Here's a favorite market aphorism that helps me stay on the right side of the market:
"When a market doesn't do what it's supposed to do when it's supposed to do it then it may be about to do the exact opposite in a big way"
Well, the action in the market over the last two weeks of earnings season fits the above description. Today's intraday reversal was a big yellow flag. I am not calling "the top" or suggesting that we get short but I am putting out the caution flag.
Briefly, we have an expanding range pattern (red) which is typically a topping pattern that has formed since July. We have a failure at resistance from the prior trend (first green trendline). We are threatening to violate the former high at 1075 potentially leaving behind a bull trap. A test of the primary green trendline may not be far away. What happens then will define the market going forward.
Could we rally from here to new highs? Sure! But that should have already happened. We "should" be at 1115 right now, not 1075. Caution is warranted. On the other hand, we must keep in mind:
"It is what it is until it isn't"
It's still a bull trend until we have a low followed by a lower high and this must come BELOW the current primary trend. This could yet take months to form (if this is to come at all).
I recommend that we take profits on equities trades and tighten up stops on commodities trades.

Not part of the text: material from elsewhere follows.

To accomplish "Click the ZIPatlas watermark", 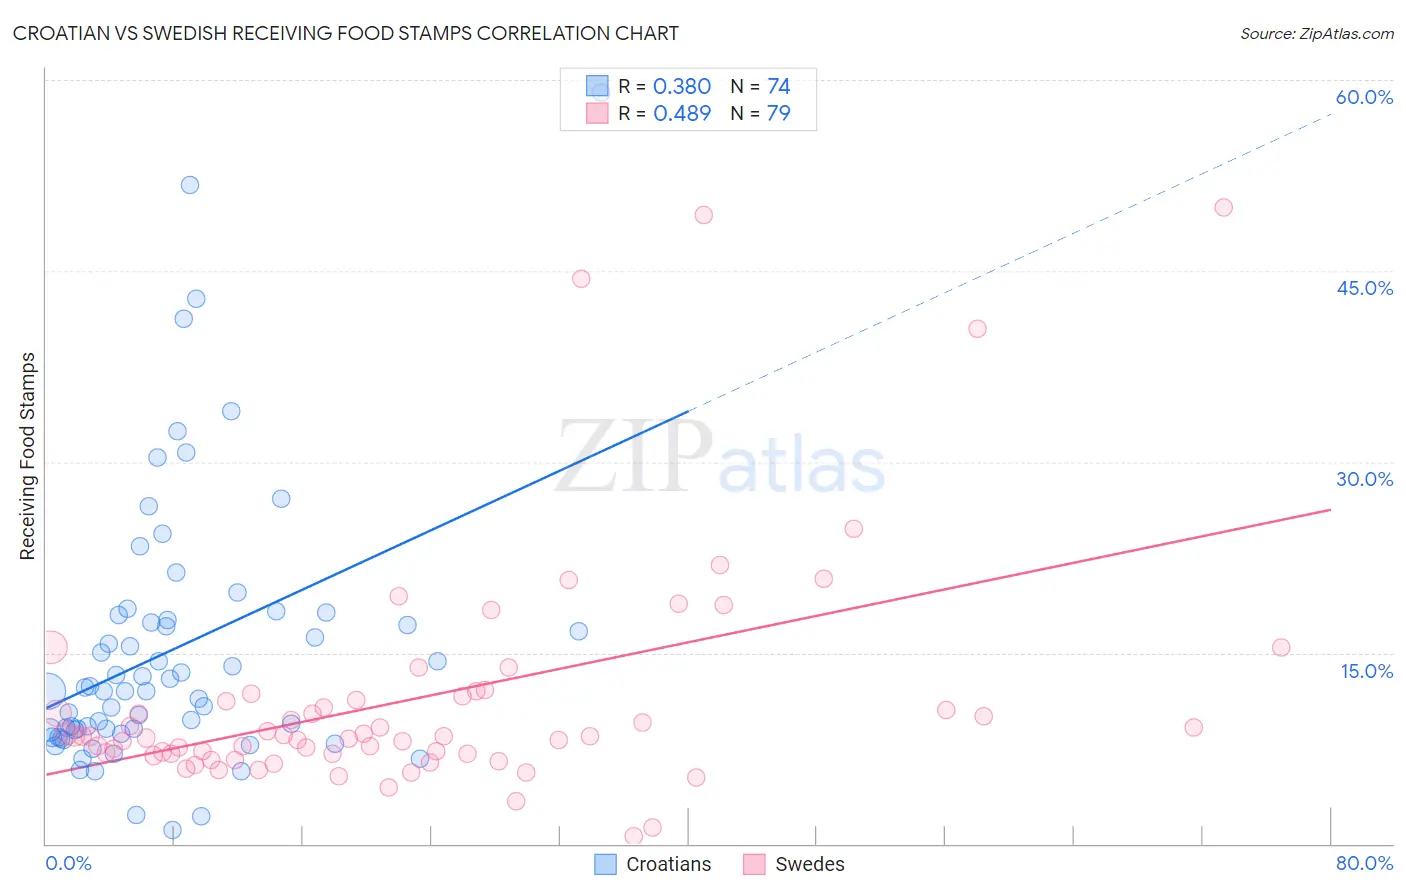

It is also time to start to think about getting long USD (it is NOT time to go all in!).
NDX: Exit trade at small remaining profit on open.
Crude Oil: Take 50% profit and move stop up to breakeven on remaining position
Natural Gas: Take 50% profit and move stop up to breakeven on remaining position
Copper: Take 50% profit and move stop up to breakeven on remaining position
USD.JPY: Place buy order at 91.32 with a stop loss at 90.80.
USD.SEK: Place buy stop order at 6.96 with a stop loss at 6.89.
More details on these trades can be found at
Hopefully this cautionary note is proved unnecessary and we are b...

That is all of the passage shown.